Business Consultation
Merlin Plastics Recycling. 1989 – ongoing
In 1989, I wrote the Business Plan for a plastics recycling startup, headcount of three and a facility of 3,000 square feet.
I worked closely with the President of Merlin Plastics Recycling on issues of inventory management and turnover, safety, sales and service, funding and tax refund proposals, and strategic engagement with major resin producers. I was put on retainer, and continue to provide assistance as requested.
That firm now has multiple plants in BC, Alberta, Washington, Oregon and California with hundreds of staff, holds multiple patents and produces FDA approved resin.
General Manager of Eshknam Cultural Management Services (Four First Nations JV). 2015-2021.
Based on my extensive experience working with First Nations in the Thompson-Nicola Regional District, I was invited to take on the role of General Manager of the Cultural Referrals business owned by Cooks Ferry Indian Band, Siska Indian Band, Nooaitch Indian Band and Coldwater Indian Band.
My mandate was to review the organisation and its performance, and either close, maintain or expand the scale and scope of the organisation – I chose the last approach and turned around the financial and operational performance and obtained six straight clear opinions of the audited annual statements.
My work saw extensive involvement in ongoing Cultural and Environmental Referral work related to:
- Mining – exploration and operational applications and permits
- Forestry – harvesting, silviculture and road building
- Transmission Lines – Multiple Traditional Use Studies.
- Oil and gas lines – Traditional Use Studies.
- MOTI and roads – road repair and construction
- BC Hydro – transmission lines, pole repair and replacement
- Telus – tower placement
Led multiple Traditional Land Use and Knowledge studies related to mining, transmission lines and oil pipeline projects. The largest of these projects had a budget approaching $750K.
I wrote the proposal and obtained $500K and then facilitated the Cultural Survival Area Project that involved eight Indigenous Communities from two separate Nations working together to draw up forestry management practices to protect Cultural Survival Areas which represent some of the most sensitive cultural and spiritual aspects of the Indigenous Communities involved. Cultural Survival Areas involve three types of cultural features:
- Living Beings (Sasquatch and Little People)

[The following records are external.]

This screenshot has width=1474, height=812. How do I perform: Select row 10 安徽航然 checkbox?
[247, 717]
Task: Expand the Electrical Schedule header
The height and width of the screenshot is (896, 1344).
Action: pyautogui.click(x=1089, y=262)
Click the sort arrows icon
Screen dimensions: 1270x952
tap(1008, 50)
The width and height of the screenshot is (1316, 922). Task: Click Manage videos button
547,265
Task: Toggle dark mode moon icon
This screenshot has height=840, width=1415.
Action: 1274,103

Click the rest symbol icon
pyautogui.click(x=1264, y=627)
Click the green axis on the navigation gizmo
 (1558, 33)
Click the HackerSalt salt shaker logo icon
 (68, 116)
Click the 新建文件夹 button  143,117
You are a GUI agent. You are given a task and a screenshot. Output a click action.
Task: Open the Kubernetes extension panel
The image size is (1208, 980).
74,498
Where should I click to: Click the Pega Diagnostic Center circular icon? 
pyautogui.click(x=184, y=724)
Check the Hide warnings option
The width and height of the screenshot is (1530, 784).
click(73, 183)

- Things or places (Pit Houses, Sweat Houses, Pictographs, Gravesites
- Activities/Spiritual (some examples are Xa?Xa?, Ghosted, Spirted, Heal One Self, Puberty, Birth, Forbidden)
Key aspects of this land use planning included:
- Extensive cultural research and interviews with elders and knowledge keepers
- Learning and appreciating the cultural landscape context of all the CSAs
- Approaching the management of the CSA areas to facilitate contemporary Traditional Use and other activities – activity in the land is essential to monitor and manage
- Facilitating non-impacting or acceptably impacting forestry activities in the area
- Realizing that traditional/contemporary use would overlap with Sasquatch and Little People activities and planning accordingly.
- Focusing on forest practices that are operational, and able to involve a joint management approach by Indigenous Communities/FLNRO/Industry.
Bank of Nova Scotia, Commercial and Corporate Banking Specialist, BC, Canada.
Hired under the Commercial Officer Development (COD) Program that fast-tracked MBAs into banking management positions. Started in commercial banking and promoted into corporate banking.
- Portfolio loans during banking career ranged from ten thousand dollars, to in excess $850 million, with largest portfolio approximately Cdn$1 billion dollars.
- Clients included governments, forestry companies, mining companies, Indian Bands, ship manufacturers, transport companies, stevedoring, truck manufacturers and distributors, a radio and television network, small businesses, car dealerships, ranchers, professionals, retail, and wholesale outlets.
- Held four Commercial Banking and one Corporate Banking positions while stationed in Vancouver and Prince George, BC.